Безупречно одетый господин по имени Слок оказался покровителем искусств и науки. У себя дома, в небольшом провинциальном городке, он являлся председателем некоего культурного сообщества. Наступила весна, и новые мероприятия разворачивались одно за другим.
— Сотню гульденов получишь, — сказал Фал.
— И дорожные расходы возместим, само собой, — прибавил г-н Слок.
Я еще никогда не читал на публике и не выступал с речами, но сотня гульденов была приличной суммой. Однако мысль о том, что мне придется открывать выставку, привела меня в ужас.
— Но вот насчет картин — не очень мне нравится эта идея, — сказал я. — Как же быть? В живописи я ничего не смыслю, и работ этих никогда не видел. Что я могу о них сказать?

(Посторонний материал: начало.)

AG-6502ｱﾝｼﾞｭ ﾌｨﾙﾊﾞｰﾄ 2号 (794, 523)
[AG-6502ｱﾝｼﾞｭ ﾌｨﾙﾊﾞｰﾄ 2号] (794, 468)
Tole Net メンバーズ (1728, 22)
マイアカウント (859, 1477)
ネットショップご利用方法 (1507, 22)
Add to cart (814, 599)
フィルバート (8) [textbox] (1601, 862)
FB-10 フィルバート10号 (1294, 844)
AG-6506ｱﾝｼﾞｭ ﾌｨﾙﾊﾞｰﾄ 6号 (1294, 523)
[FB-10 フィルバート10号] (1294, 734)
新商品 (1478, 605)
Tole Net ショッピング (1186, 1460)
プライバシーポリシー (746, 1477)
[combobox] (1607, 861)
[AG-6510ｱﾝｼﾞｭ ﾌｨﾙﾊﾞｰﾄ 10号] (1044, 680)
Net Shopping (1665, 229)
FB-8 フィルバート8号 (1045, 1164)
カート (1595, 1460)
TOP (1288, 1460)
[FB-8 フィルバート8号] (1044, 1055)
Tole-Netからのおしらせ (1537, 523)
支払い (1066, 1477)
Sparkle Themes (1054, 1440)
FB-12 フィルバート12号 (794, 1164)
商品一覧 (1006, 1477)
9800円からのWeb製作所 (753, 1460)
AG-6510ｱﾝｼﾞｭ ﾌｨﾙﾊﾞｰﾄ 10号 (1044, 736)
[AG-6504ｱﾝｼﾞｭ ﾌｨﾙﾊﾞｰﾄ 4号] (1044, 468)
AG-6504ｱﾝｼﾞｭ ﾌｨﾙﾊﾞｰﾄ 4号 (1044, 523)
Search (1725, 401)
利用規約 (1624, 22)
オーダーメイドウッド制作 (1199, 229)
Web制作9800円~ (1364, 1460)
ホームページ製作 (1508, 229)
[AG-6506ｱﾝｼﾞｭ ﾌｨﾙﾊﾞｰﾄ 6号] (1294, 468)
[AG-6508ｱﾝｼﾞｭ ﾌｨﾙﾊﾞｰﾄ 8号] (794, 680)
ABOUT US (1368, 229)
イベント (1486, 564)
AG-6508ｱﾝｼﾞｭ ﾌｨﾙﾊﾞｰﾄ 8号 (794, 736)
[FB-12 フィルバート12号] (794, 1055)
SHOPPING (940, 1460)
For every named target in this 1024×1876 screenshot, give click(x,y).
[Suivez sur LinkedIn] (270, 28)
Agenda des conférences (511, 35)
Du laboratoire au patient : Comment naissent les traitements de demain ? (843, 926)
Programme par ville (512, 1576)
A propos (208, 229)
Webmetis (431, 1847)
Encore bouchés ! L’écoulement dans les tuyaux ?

— Да брось ты, парень, — сказал Фал. — Наплетешь чего-нибудь такого-этакого.
Г-на Слока это определенно позабавило, — он улыбнулся.
— Да, но вдруг это мазня какая? — упирался я.
— Ну, вот так и скажешь, — беспечно сказал Фал.
Слок теперь больше не улыбался, — казалось, он был встревожен.
От открытия выставки мне удалось отвертеться, но я поручился, что за тот же гонорар только выступлю перед публикой и отвечу на вопросы, — в пятницу и на следующий день, в субботу.